* [Try it]: Restate word for word the lines of the records below, starting at the line that contains "เริ่มทดลองใช้ฟรี (423, 371)" and ending at the line that contains "[YouTube] (210, 2518)", with both of those lines included and nothing else.

==*==

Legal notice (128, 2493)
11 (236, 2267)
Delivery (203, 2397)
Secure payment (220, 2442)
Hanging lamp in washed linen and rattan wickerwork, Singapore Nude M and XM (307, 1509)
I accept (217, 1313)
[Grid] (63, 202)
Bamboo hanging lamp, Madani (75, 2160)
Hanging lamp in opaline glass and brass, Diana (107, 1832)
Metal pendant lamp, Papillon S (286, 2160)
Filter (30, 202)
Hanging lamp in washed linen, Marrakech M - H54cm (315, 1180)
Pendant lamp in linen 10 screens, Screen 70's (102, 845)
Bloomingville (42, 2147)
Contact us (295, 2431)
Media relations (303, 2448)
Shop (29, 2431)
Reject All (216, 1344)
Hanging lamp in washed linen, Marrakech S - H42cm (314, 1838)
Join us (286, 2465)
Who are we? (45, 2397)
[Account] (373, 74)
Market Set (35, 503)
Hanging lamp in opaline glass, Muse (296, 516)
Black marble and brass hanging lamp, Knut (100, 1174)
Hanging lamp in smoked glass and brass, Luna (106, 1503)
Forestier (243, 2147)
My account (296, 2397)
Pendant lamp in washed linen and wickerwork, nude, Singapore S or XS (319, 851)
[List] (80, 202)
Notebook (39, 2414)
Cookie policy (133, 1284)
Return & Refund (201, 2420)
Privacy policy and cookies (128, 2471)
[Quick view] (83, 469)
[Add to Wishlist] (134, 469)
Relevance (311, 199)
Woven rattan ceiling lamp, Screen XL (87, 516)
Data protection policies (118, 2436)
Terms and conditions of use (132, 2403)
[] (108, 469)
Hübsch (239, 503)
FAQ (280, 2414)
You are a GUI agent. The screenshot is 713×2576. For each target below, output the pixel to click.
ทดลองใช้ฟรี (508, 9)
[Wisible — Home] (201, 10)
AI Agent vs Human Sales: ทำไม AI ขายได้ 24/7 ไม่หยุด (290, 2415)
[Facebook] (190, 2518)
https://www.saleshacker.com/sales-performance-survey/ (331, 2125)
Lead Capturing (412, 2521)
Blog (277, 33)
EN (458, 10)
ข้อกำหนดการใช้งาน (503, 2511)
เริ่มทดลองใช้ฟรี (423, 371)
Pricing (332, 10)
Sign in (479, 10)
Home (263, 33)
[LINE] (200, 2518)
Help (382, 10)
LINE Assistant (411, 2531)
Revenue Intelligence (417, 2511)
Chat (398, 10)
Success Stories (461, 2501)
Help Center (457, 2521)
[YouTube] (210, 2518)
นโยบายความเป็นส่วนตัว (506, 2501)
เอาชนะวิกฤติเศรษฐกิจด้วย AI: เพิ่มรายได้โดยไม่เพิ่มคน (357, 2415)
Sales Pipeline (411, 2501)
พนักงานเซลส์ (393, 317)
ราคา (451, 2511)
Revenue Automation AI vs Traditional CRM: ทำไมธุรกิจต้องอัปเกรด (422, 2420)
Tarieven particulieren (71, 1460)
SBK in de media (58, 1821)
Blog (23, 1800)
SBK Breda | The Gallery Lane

==*==

* [Written answer]:
เริ่มทดลองใช้ฟรี (423, 371)
Pricing (332, 10)
Sign in (479, 10)
Home (263, 33)
[LINE] (200, 2518)
Help (382, 10)
LINE Assistant (411, 2531)
Revenue Intelligence (417, 2511)
Chat (398, 10)
Success Stories (461, 2501)
Help Center (457, 2521)
[YouTube] (210, 2518)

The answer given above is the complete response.